Three strikes and you’re out!

Recently on Twitter I stumbled across the cartoon entitled An Age-Old Argument, reproduced below. It’s not the first time I’ve come across it, as it’s one of those things that does the rounds of the social media sites at regular intervals. This time it was tweeted by Calestous Juma (@calestous) who describes himself as a Harvard Kennedy School Professor working on science & innovation for development. In his tweet he asked for, ‪”Any‪ more examples of such arguments? scientific evidence”. It had been retweeted by @AnneGlover_EU , that is Anne Glover Former Chief Scientific Adviser to Jose Manuel Barroso 2012-2014. These are obviously both people who, when it comes to science, could be expected to know what they are talking about. However it becomes clear that when one analyses the cartoon, which they are boosting that this is not the case.

An age-old argument

As you can see the cartoon has four panels of which the first three supposedly depict episodes from the history of science where ignorant people ignored scientific evidence in the same way as denialists do now in the climate debate. Juma and Glover, like many others, obviously think that the cartoonist has scored three home runs in his historical depictions. However as anyone knowledgeable of the history of science can see what we have here are three hoary old myths of science leading to three strikes and an out. Put differently, people like Juma and Glover should not be spreading ignorant and misleading rubbish as this.

Our first panel has the people in the Middle Ages believing that the earth was flat and refusing to believe that it’s a sphere. This is probably the most widespread and stupid myth in the whole history of science. Since antiquity nobody in Europe qualified to express an opinion on the subject believed that the earth was anything but a sphere. The claim that Europeans in the Middle Ages believed that the world was flat is a baseless myth created in the nineteenth century. So no homerun, strike one!

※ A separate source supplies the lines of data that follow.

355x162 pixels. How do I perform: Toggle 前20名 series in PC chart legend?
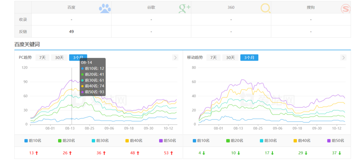click(x=67, y=141)
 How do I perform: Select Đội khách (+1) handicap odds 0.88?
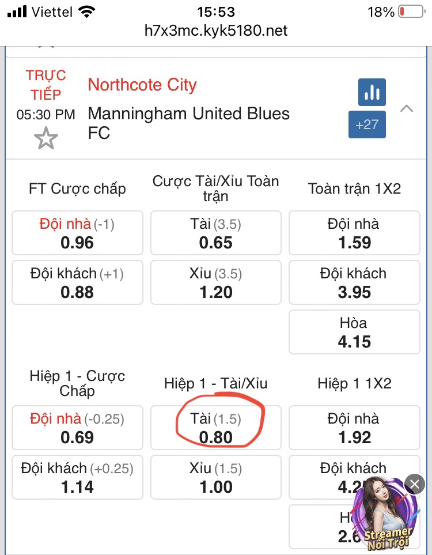point(77,282)
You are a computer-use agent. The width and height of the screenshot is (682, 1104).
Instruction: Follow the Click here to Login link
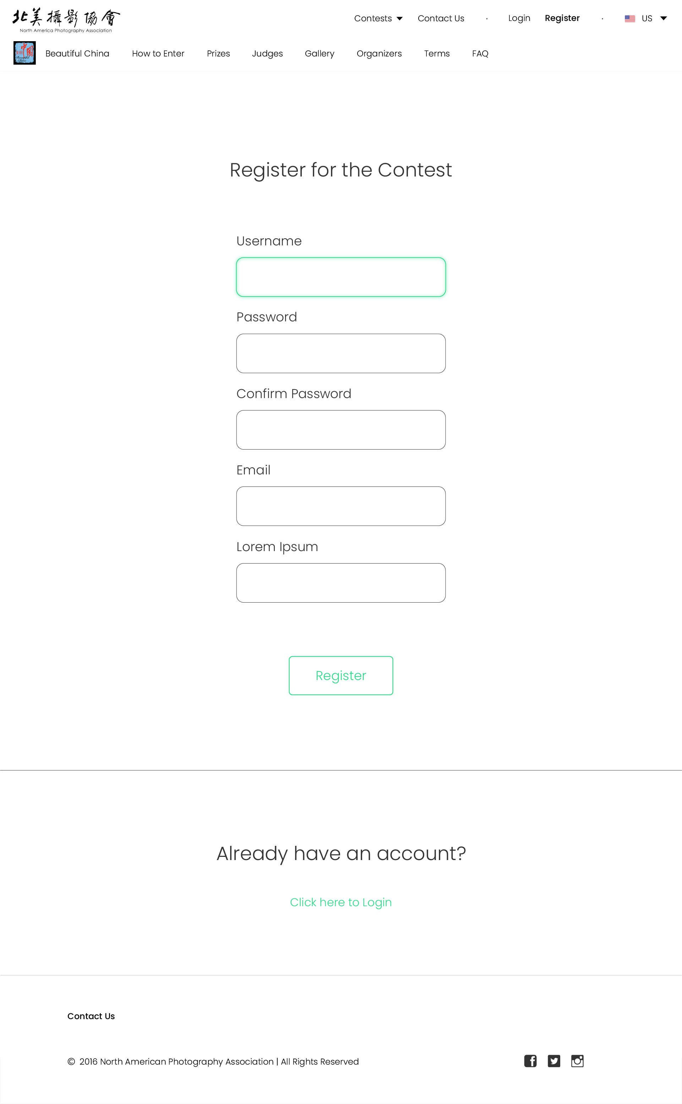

To be quite honest the second panel baffles me as it depicts something that never ever took place anywhere at anytime. Gravity is a term used since antiquity to describe the fact that if you let something drop it falls to the ground. Nobody ever challenged this purely descriptive term. In the late seventeenth century Isaac Newton demonstrated that the same force that causes things on earth to fall to the ground also prevents orbiting planets from shooting off at a tangent to their orbits, as the law of inertia would require, thus creating the idea of universal gravity. On the whole those capable of understanding Newton’s mathematical theories accepted them but the Cartesians and the Leibnizians objected to Newton’s inability to explain just what exactly the force of gravity was or should be. Their mechanical philosophical understanding of nature making them suspicious of Newton’s action at a distance. This scientific debate took place in the eighteenth century not the seventeenth and never included any denial of the phenomenon of gravity. So no homerun, strike two!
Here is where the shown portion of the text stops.